Every year we have the same problem, the cushions for the outdoor furniture end up scattered around the sun lounge when it rains, the thing is that it's nice to sit in the sun lounge when you can't sit outside but there are no seats to be found, as the first pic shows






So I thought about making a storage chest, like this






The dimensions of this are 5 feet by 2 feet by 2 feet, does anyone see any problems making a large chest like this out of Oak (apart from the cost)


----------



## Mcluma (9 Oct 2008)

Nice time to start this project, make sure it has plenty of ventilation, as you do not want any molt or funges, as these seats are always damp


----------



## motownmartin (9 Oct 2008)

Mcluma":tkozchxu said:


> Nice time to start this project, make sure it has plenty of ventilation, as you do not want any molt or funges, as these seats are always damp


Good point, I think that i'll put holes in the bottom.


----------



## Shultzy (9 Oct 2008)

An Oak lid may be a bit heavy, you could make a full length drawer which means you wouldn't need to remove what you place on top to get the cushions out.


----------



## MikeG. (9 Oct 2008)

No, no problems......you'll be fine with that design. All I would say is the normal.....don't glue your panels in fully........I would glue them about a third of their width in the centre of the end-grain sides (if you follow).

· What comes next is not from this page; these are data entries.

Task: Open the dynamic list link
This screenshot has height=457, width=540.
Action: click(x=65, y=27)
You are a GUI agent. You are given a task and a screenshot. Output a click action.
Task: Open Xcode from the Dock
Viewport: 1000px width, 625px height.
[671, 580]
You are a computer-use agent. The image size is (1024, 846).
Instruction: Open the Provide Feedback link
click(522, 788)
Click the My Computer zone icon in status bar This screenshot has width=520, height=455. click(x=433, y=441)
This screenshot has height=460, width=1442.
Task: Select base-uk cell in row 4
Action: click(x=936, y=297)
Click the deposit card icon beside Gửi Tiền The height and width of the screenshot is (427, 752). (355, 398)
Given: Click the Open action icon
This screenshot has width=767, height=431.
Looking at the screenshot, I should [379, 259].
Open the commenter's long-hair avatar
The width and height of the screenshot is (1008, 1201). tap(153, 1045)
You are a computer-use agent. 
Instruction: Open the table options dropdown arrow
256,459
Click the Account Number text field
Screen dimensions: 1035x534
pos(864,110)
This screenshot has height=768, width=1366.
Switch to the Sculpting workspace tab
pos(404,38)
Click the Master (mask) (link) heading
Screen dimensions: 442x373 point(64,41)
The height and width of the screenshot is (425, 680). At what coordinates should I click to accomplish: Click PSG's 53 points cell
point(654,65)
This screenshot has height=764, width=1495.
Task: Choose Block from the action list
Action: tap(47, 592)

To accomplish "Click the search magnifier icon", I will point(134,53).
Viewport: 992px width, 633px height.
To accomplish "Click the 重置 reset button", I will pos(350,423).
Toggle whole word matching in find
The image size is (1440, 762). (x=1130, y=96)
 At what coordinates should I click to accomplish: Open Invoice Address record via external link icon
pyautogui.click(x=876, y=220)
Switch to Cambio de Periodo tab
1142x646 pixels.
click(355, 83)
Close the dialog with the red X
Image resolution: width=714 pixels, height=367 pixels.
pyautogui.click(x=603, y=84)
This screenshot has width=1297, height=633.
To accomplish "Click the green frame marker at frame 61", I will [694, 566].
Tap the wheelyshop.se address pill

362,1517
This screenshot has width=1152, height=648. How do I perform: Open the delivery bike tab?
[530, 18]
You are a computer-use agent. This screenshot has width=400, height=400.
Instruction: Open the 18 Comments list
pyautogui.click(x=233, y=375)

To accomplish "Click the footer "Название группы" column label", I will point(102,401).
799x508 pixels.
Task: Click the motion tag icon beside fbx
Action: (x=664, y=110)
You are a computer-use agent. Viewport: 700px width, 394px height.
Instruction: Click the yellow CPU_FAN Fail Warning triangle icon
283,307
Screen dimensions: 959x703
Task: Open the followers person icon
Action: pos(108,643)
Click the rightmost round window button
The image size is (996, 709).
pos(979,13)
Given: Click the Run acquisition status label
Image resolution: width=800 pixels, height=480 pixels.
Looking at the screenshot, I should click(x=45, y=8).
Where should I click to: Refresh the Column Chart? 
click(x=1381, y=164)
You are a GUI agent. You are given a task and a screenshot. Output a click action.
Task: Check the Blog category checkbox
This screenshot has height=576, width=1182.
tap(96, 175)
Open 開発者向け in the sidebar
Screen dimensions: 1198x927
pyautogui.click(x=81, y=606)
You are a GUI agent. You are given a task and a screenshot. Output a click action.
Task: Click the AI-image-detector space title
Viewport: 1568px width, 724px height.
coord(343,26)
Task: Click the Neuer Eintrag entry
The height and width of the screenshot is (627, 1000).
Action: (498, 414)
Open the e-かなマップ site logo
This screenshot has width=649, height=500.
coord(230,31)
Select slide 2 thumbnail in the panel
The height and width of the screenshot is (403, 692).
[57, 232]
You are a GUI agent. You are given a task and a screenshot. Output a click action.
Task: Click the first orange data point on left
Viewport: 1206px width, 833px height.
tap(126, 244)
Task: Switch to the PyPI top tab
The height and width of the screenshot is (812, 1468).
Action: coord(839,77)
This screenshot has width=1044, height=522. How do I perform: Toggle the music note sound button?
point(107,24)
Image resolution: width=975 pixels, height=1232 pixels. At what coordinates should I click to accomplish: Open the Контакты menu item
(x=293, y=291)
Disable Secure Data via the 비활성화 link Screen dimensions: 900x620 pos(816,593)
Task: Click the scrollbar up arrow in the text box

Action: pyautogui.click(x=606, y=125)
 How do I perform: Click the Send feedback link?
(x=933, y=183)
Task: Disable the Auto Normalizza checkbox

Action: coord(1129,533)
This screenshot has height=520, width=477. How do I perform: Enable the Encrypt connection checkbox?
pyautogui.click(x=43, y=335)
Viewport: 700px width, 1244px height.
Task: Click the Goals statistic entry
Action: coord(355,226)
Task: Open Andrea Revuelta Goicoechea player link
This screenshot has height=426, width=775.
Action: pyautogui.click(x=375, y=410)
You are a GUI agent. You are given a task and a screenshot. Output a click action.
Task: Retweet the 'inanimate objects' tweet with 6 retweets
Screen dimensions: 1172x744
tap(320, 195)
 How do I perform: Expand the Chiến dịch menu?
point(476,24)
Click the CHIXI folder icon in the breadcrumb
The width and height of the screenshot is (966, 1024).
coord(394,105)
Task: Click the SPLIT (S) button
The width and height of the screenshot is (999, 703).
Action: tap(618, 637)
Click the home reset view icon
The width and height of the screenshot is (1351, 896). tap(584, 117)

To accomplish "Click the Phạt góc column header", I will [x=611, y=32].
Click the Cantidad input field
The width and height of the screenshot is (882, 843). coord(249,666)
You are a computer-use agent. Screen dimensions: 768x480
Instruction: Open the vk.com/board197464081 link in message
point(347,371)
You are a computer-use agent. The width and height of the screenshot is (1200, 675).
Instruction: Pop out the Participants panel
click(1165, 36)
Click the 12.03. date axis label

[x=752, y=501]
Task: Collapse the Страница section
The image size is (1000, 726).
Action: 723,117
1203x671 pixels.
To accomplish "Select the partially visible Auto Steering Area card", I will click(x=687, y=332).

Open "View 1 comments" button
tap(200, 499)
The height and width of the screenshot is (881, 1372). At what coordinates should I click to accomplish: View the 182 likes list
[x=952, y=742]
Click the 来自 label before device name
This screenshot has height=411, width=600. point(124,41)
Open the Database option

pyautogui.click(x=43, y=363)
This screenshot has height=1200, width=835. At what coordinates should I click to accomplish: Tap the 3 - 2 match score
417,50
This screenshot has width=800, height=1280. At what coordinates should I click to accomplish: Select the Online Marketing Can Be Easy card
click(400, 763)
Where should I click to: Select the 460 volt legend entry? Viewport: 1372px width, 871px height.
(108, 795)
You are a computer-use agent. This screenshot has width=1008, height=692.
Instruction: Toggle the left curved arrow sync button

I reckon this design would really benefit from a series of stop-chamfers around all the panels....you maybe had them planned anyway, I don't know.

Take care with the lid design to allow for expansion etc.....any number of ways of achieving this. I would certainly keep it simple and have a lid rather than drawers. Also, assume that people will sit on it......maybe have a hidden middle "leg" to prevent any bending as a result of your 20 stone neighbour perching on it. You could put a skirting around the base between the legs to do the same job, and to prevent dirt and dog hair accumulating underneath.

The only other thought is kids fingers. If there are kids around, maybe you might space the lid off the frame so if it slams down it doesn't chop digits off.....or you could have some sort of stay that requires a second movement before allowing the lid to close.

This should be a very nice project, and I look forward to seeing the photos.

Mike


----------



## motownmartin (9 Oct 2008)

Thanks for your input Shultzy and Mike, I don't think i'll go with the drawer idea, I want to keep it as simple as possible, could possibly put stays on the lid though.


----------



## motownmartin (10 Oct 2008)

Mike Garnham":1dklykob said:


> .I reckon this design would really benefit from a series of stop-chamfers around all the panels....you maybe had them planned anyway, I don't know.
> 
> Mike


Mike, what are stopped chamfers :? 

This is how I designed the panels, I thought this would allow them to move seeing that the grain would be the opposite of the top and bottom rails


----------



## motownmartin (10 Oct 2008)

Fitting into this 5/16" deep slot by a 1/4" leaving an expansion gap of 1/16" all the way round


----------



## MikeG. (11 Oct 2008)

Martin,

stoppped chamfers are chamfers that don't reach the end of a piece of wood. They are a purely decorative feature, but have quite an effect in that they remove viusal "hardness" and break-up lines, creating interest very easily.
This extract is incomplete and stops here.